MONROE — EvergreenHealth Monroe, the lone full-service hospital between Snohomish and the Sky Valley, is proposing a levy lid lift in April’s special election to fund additional services such as child delivery, 24/7 surgery and an online database for medical records. New MRI and CT scanning machines also would be paid for with the levy.
Voters this April in Snohomish County Hospital District 1* will decide whether to raise the hospital’s tax rate from $0.27 per $1,000 of a home’s assessed value to $0.47. For example, if a home’s value is estimated at $400,000, a taxpayer would pay $188, an $80 increase.
“If we want to bring babies back and we want to bring the ER to a higher level and we want to do it sooner, I’m going to need the community’s help,” said Renee Jensen, the hospital’s chief administrative officer, during a Feb. 25 Monroe City Council meeting. The hospital plans to address the Snohomish City Council at its March 19 meeting.
Obstetrics, or child delivery services, haven’t been offered at the hospital since 2011, but babies are occasionally born in the emergency room. At its peak, EvergreenHealth Monroe delivered about 450 babies per year.
By bringing obstetrics back, the hospital estimates 350 babies could be delivered annually within five years. Jensen said the estimate was conservative.
The hospital still has five suites in its delivery ward.
They haven’t been touched since 2011. Even so, it would cost $2 million to update the wing, with an additional $3 million* annually for physicians, midwives, nurses and operations.
“Babies are expensive,” Jensen said.
With emergency care, EvergreenHealth Monroe has a level four trauma center, meaning it staffs general and orthopedic surgeons five days per week. If the levy passes, it’ll provide 24/7 surgeon care.
The online database would cost $6 million up front and $1 million annually.
Transferring records to an online database would expedite transferring patient files between hospitals, provide online scheduling and give people easier access to their medical files.
The levy lid lift isn’t the only method EvergreenHealth is using for funding. Jensen said she’s working to earn a rural hospital designation from the state, which would provide more money for the hospital’s Medicare and Medicaid services.
In 2013*, voters approved a lid lift of 14 cents to bring the rate to 27 cents per $1,000. That levy was meant to maintain services already provided.

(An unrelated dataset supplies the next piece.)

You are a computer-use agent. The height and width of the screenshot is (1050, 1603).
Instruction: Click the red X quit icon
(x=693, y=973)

Jensen said if the levy passes, the health district would still be in the bottom 10 to 20 percentile for tax rates in the state.

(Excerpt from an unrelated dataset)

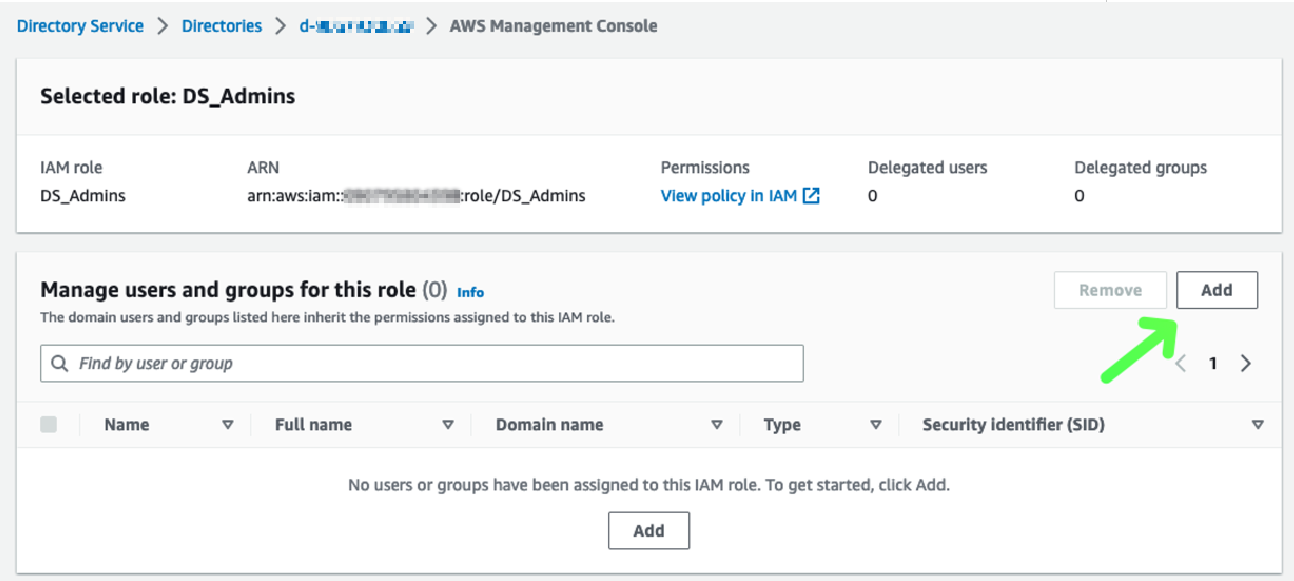Image resolution: width=1294 pixels, height=581 pixels.
Task: Sort by Type column arrow
Action: point(876,425)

“I’m really impressed with how far this hospital has stretched the tax dollars,” Jensen said.
She said 80 percent of inpatients are on Medicare or Medicaid, one of the largest portions statewide.
Jensen is a Monroe High graduate. Before returning to Monroe, Jensen worked at Summit Pacific Medical Center in Elma. During her tenure it became the most profitable small hospital in the country, she said.
In Monroe, the City Council is drafting a resolution in support of the levy lift with a vote expected for late March.
The last day to register to vote or change address is March 25. First-time voters have until April 15 to register. Ballots will be mailed April 4 and are due April 23.
To register to vote, find registration forms at the post office or learn more at www.snohomishcountywa.gov/elections

 

* - CORRECTIONS
This story has been altered from the print edition to correct that the district's formal name is Snohomish County Hospital District 1, adds omitted information that the levy would also pay for new MRI and CT scanning machines, corrects information that the cost for additional birthing staff would be $3 million instead of $5 million, and corrects the year of the last levy and its resulting levy amount. It also eliminates a sentence about partnering with Providence that may be misconstrued out of context. The Tribune regrets the errors.